La espera (Homenaje a Ramón Gaya)
Ésta es mi soledad, verme rodeado de luz.
Se acerca a la ventana, y a través del cristal sus ojos siguen el curso de esas nubes tan blancas que van cruzando lentamente el cielo azul de la mañana. Y luego mira cómo se duerme el sol sobre la paz de los tejados, mientras todo está bien y el tiempo apenas pasa.
Hay mucha luz en el estudio, y se diría que las cosas que ha ido el amor reuniendo en esta habitación están aquí en su sitio, como acompañando gustosamente con su silencio inanimado al hombre que ahora abandona la ventana y se acerca despacio a ese lienzo aún vacío, a los pinceles que aguardan el instante de dejarse llevar con mansedumbre por una mano conocida y pura.
Sobre una mesa hay una copa de cristal con agua, y en ella unos jazmines. Él los mira, y querría descifrar el secreto de estas pequeñas flores, el misterio de su leve perfume, de su blancura delicada, para poder dejar después temblando sobre el lienzo la cerrada belleza que lo conmueve y permanece ajena a su emoción, a su deseo, inconquistada y sola, desvalida.
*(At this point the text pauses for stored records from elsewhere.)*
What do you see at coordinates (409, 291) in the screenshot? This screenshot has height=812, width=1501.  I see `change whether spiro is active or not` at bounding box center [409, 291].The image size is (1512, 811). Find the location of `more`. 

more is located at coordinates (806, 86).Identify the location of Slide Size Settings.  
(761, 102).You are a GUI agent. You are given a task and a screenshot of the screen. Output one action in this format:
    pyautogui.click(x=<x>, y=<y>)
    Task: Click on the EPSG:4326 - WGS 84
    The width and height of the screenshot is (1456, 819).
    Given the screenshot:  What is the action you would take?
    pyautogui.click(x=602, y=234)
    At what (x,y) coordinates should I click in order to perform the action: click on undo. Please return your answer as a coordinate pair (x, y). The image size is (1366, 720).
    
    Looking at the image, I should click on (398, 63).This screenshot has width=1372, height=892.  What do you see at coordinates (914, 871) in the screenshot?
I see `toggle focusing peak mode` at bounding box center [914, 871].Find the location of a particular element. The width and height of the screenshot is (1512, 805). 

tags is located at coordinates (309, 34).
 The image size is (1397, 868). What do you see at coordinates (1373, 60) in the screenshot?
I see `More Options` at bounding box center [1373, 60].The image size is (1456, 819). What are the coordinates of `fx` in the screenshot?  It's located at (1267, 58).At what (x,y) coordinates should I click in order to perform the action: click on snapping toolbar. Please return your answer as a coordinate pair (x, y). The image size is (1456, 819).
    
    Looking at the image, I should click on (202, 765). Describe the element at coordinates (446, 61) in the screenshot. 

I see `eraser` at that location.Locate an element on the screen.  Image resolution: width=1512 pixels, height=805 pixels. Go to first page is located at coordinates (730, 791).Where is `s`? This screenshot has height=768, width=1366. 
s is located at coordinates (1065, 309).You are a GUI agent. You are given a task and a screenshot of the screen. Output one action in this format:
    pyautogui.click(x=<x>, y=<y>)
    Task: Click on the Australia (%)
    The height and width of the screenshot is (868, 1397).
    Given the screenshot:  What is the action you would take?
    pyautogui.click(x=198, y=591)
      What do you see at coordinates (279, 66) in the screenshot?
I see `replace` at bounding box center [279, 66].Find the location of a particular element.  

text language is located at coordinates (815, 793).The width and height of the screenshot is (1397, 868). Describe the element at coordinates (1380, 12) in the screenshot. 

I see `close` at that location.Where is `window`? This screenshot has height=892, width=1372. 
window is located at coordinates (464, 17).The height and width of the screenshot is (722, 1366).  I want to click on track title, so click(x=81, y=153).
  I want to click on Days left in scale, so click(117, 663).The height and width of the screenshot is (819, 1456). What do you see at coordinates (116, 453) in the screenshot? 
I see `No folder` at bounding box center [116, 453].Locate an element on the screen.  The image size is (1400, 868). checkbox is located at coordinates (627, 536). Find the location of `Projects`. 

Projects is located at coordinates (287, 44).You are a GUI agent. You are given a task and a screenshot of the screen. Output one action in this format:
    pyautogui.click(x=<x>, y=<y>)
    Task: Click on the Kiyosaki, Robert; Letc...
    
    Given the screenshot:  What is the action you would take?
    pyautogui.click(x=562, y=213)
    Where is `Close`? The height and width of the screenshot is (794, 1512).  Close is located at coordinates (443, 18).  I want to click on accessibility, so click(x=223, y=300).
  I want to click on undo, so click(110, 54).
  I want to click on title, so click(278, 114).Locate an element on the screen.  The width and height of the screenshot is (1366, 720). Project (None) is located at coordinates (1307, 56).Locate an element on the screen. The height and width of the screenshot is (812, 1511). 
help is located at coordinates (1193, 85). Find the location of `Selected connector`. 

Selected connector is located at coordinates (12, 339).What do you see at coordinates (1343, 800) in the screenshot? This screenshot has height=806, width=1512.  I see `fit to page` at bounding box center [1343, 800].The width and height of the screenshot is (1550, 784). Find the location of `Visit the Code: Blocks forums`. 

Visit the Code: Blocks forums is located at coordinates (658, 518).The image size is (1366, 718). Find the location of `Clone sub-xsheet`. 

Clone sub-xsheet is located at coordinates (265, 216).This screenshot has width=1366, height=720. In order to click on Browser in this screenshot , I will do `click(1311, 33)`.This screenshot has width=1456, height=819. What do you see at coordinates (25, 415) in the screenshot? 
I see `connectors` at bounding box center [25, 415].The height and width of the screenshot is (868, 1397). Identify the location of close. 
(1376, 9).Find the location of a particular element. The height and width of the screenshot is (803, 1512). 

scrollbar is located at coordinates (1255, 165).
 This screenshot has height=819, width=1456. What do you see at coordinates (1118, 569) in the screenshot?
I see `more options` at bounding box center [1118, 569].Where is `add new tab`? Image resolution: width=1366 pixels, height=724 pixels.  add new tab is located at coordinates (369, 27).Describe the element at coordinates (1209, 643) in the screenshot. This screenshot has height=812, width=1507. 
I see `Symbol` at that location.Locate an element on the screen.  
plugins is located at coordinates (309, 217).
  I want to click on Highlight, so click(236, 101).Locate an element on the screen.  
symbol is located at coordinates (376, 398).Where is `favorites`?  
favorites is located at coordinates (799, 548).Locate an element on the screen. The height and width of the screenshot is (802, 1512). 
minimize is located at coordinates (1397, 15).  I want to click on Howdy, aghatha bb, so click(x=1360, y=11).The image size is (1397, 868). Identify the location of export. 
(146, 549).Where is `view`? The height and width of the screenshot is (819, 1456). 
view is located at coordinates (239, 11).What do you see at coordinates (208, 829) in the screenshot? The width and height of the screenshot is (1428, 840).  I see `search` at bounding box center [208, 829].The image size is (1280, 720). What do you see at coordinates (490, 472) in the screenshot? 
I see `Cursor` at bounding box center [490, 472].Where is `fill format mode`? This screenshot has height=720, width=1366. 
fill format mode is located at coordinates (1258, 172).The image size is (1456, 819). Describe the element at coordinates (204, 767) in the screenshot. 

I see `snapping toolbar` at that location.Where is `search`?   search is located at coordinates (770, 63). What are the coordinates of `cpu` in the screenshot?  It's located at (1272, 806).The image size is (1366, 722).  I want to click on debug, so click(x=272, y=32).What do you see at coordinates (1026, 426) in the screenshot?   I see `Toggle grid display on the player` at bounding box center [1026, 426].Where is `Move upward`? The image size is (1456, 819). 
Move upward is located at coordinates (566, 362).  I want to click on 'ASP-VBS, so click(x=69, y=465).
Pero siente que el momento de hacer suya esta hermosura, de confundirse con su ser, aún no ha llegado, y se retira con humildad, se aparta de ese lugar radiante. Y vaga por el cuarto, decidido a esperar a que madure el tiempo en que la viva realidad que ansía, dulcemente, sin lucha, se le entregue.
Se sienta en una silla. Abre un libro. Regresa a los versos sabidos de algún poeta amado. Después, durante un rato, lo acompaña la música, y perdido en la mágica intimidad de una sonata piensa tal vez, involuntariamente, en ciertas cosas de su vida, en las cosas que el tiempo le dio y le fue quitando: la ciudad delicada y polvorienta, dormida bajo el sol, en la que vio la luz; los no olvidados huertos de su niñez; aquellos quietos días en que todo era hermoso y permanente y la inocencia estaba anclada en un rincón del paraíso.
Luego cesó el encanto. El tiempo se echó a andar y de pronto las cosas descubrieron la muerte. Y aquel adolescente se sintió herido, vio que en su pecho había una extraña inquietud, un anhelo muy vivo de fijar de algún modo —en un papel, acaso sobre un lienzo— la efímera hermosura del mundo. Y desde entonces se entregó con pasión a su quimera, quiso arder para siempre en la llama intensísima de ese amor exclusivo.
La soledad le ha dado compañía, y lo ha ayudado a defender su fe, a no dejar jamás que se apagara la sagrada ilusión. Ella lo ha conducido —fiel a sí mismo siempre, intacto y puro—, a través de la vida y de los años, hasta esa silla en la que ahora recuerda o tal vez sueña mientras suena la música.
Después todo se acalla. Y el profundo silencio vuelve en sí al soñador. Mira de nuevo los jazmines, la transparencia de la copa y los alegres juegos de la luz en su cristal finísimo.
Y de repente, entonces, oye como un rumor de misteriosas aguas, y se siente invadido por la presencia súbita de un poder que lo impulsa a coger el pincel y aproximarse al lienzo.
Y casi sin esfuerzo, casi a pesar de él mismo, su mano va sacando lentamente de la oquedad del cuadro la verdad trascendida del cristal y las flores, que aquí, sobre la tela, salvados ya del tiempo y del olvido, ofrecen su inocencia temblorosa y son al fin imagen viva del amor, cifra del universo.